Dans le cadre du One Health Festival, nous avons avons organisé le 2 avril avec l'EPE6 une matinée d’échanges consacrée au rôle des entreprises face au défi du "One health" autour de trois tables rondes réunissant entreprises et experts. Cette matinée a également été l'occasion de présenter le dernier rapport "Pollutions et entreprises : vers des approches holistiques" de la Commission Santé‑Environnement de l’EPE présidée par Charlotte Migne, directrice développement durable de SUEZ.

Partenaire du One Health Summit, nous réaffirmons notre conviction : agir sur l’eau, les eaux usées et les déchets, c’est contribuer concrètement à une santé durable, à l’échelle du vivant et des territoires.
1 SDG Indicators
2 Ibid, p23
3OBEPINE+ est un consortium de recherche interdisciplinaire qui vise à construire une plateforme de R&D en épidémiologie des eaux usées . Objectif : établir une stratégie d’alerte précoce et de suivi des maladies infectieuses par l’analyse des eaux usées. Porté par Sorbonne Université, ce consortium réunit des acteurs académiques de référence (Sorbonne Université, CNRS, INRAE, …), des acteurs de la santé (ANSES, CHU…) et des acteurs publics et privés du traitement des eaux usées.

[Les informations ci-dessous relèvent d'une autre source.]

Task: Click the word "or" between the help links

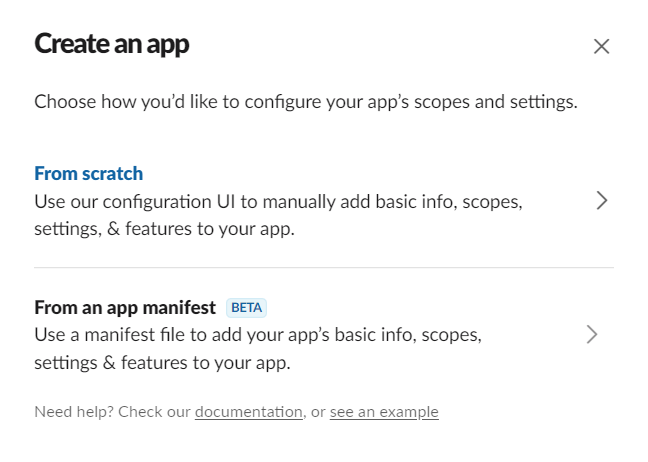Action: tap(318, 412)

4 Créé en 2021 dans le cadre du Programme Prioritaire de Recherche dédié à l’antibiorésistance, PROMISE fédère un large réseau d’acteurs engagés en France autour d’une approche One Health. Ce méta‑réseau favorise les échanges entre communautés scientifiques, sanitaires et opérationnelles qui coopéraient jusqu’alors peu, afin de mutualiser expertises, partager les pratiques et renforcer la cohérence des actions menées contre l’antibiorésistance.
5 Les bioessais permettent d’évaluer de manière globale la qualité de l’eau, et de détecter une éventuelle toxicité sans analyser molécule par molécule. Ils pourraient demain être complémentaires aux analyses actuelles, qui sont de plus en plus complexes à mettre en œuvre compte tenu du nombre croissant de molécules existantes.
6 EPE (Entreprises Pour l'Environnement) est une association créée en 1992 qui fédère une soixantaine de grandes entreprises françaises et internationales engagées dans la transition écologique. Partenaire français du WBCSD, elle œuvre à promouvoir un développement économique compatible avec les limites de la planète et socialement accepté.